I am once again amazed at Haruf's ability to weave together characters so beautifully without ever turning toward the over-poetic or over-complicated plot lines that some authors simply cannot avoid. His dialogue is sparse but incredibly authentic. The characters -- especially the women in the novel -- see a need and simply help as it is in their nature to do. They remind me of so many women I know who are never recognized for simply doing what should be done. One of my many favorite moments is when they decide to go swimming. The women realize they will always hold some piece of their youth, and they choose to revel in it.

Dad Lewis himself is a fantastic character. He did not live a perfect life, but he was a good man who knew his own faults and failures. I hope that when my own time comes, people will not remember as someone who was perfect, but as someone who did her very best with what she knew. That's how I feel about Dad Lewis.

The scenes where Mary cares for Dad near his death are both heartbreaking and beautiful. Haruf paints those moments as a gift, and Mary honors them as such.

If you're looking to be moved, to see the good in the world around you, then read this book. But keep some tissues handy.

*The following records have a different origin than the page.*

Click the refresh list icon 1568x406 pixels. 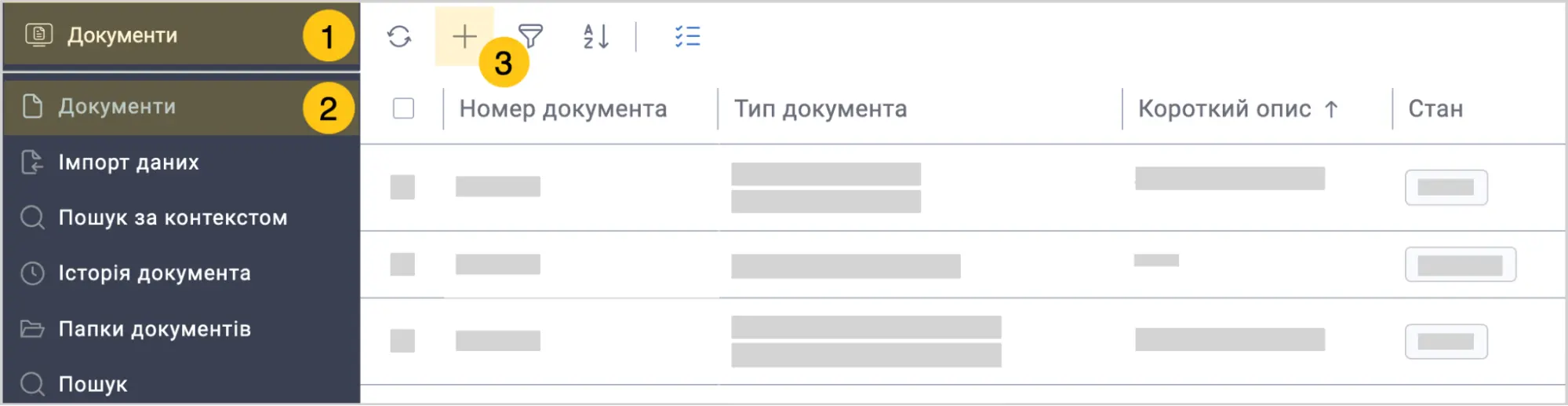(x=399, y=36)
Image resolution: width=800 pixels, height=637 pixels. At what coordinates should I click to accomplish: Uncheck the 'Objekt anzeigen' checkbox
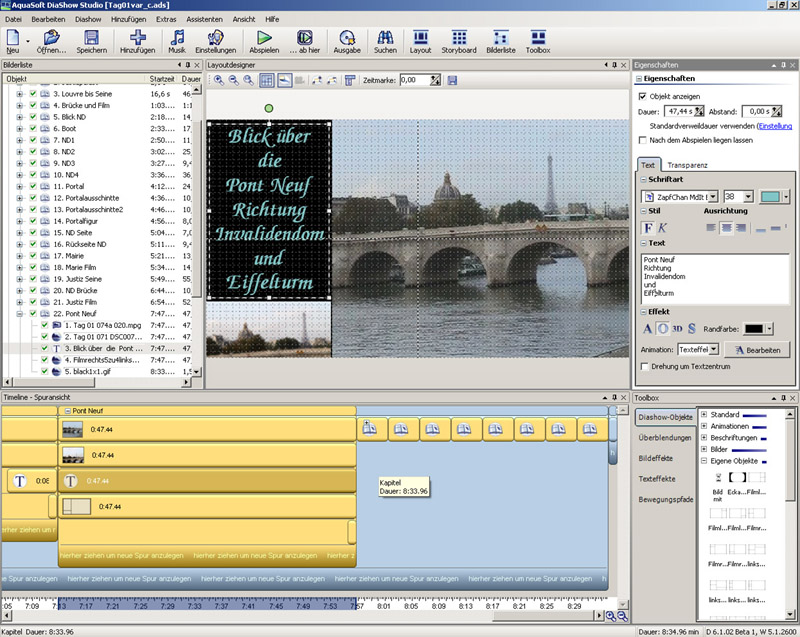643,96
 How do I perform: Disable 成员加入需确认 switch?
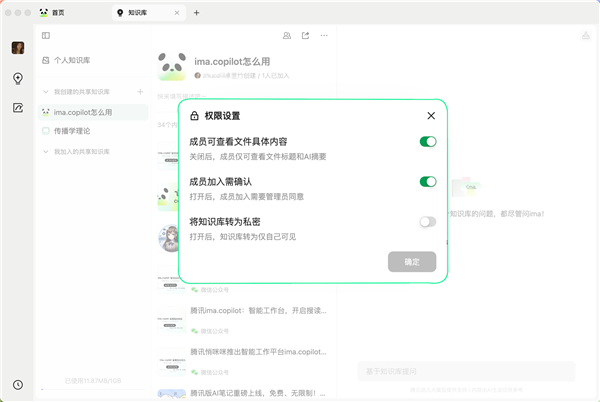pyautogui.click(x=428, y=182)
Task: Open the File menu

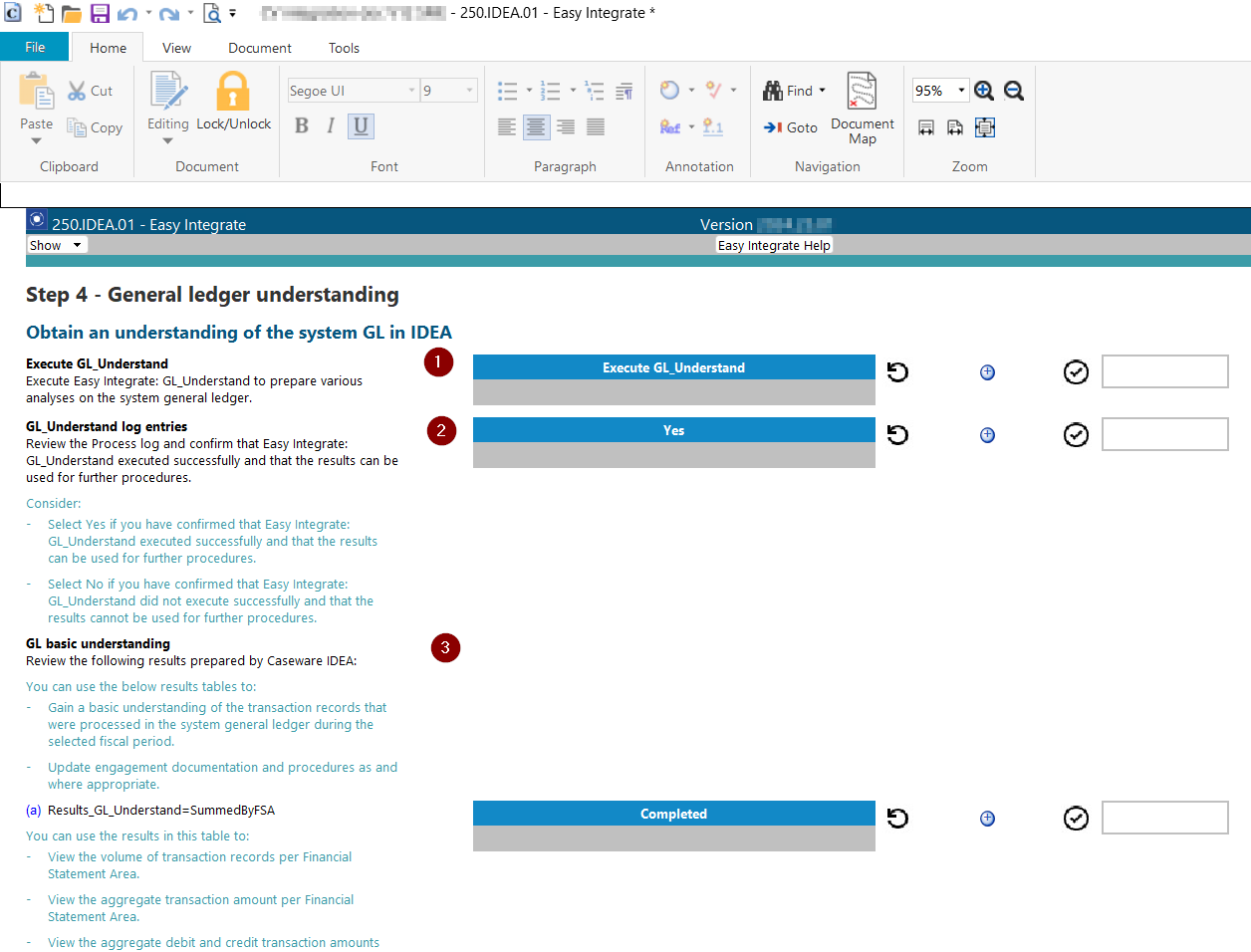Action: pyautogui.click(x=35, y=48)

I can't close this without the prayer that Rev. Lyle offers for Dad because I love it:
"May we be at peace together with Dad Lewis here, Lyle said softly. May there be peace and love and harmony in this room. May there be the same in all the difficult and conflicted world outside this house. May this man -- he stopped and spoke directly to Dad in the bed -- may you leave this physical world without any more pain or regrets or unhappiness or remorse or self-doubt or worry and may you let all your trials and troubles and cares pass away. May you simply be at peace. May each of us here in this room be at peace as well. Now we ask all of these blessings in the name of Jesus, who himself was the Prince of Peace. Amen.

Friday, March 1, 2013

Book #6: A Painted House by John Grisham

I like John Grisham novels. I've read several - I don't know how many - and I always enjoy them. I also like novels about small towns. Since this is a Grisham novel about a small town, I found it very enjoyable 

A Painted House is narrated by a seven year old boy and tells the story of his family one summer and fall during the cotton harvest. It's the mid 50s, 1954, I think, and Luke lives on a small farm with his mother father, grandmother, and grandfather. Laborers come to help pick the cotton, and their presence enriches and complicates young Luke's life. Grisham does a nice job with the child narrator, and I felt as if young adult Luke was telling the story exactly as seven year old Luke remembered it. I got to hear his thoughts as he began to learn about love and sin and faith.

When I just want to read a book I know I'll get into and like but I don't want to be too emotionally disturbed by the characters or the situation, I often pick up John Grisham. As usual, this book did not disappoint. I read a paper copy, so it is available to borrow if you're interested!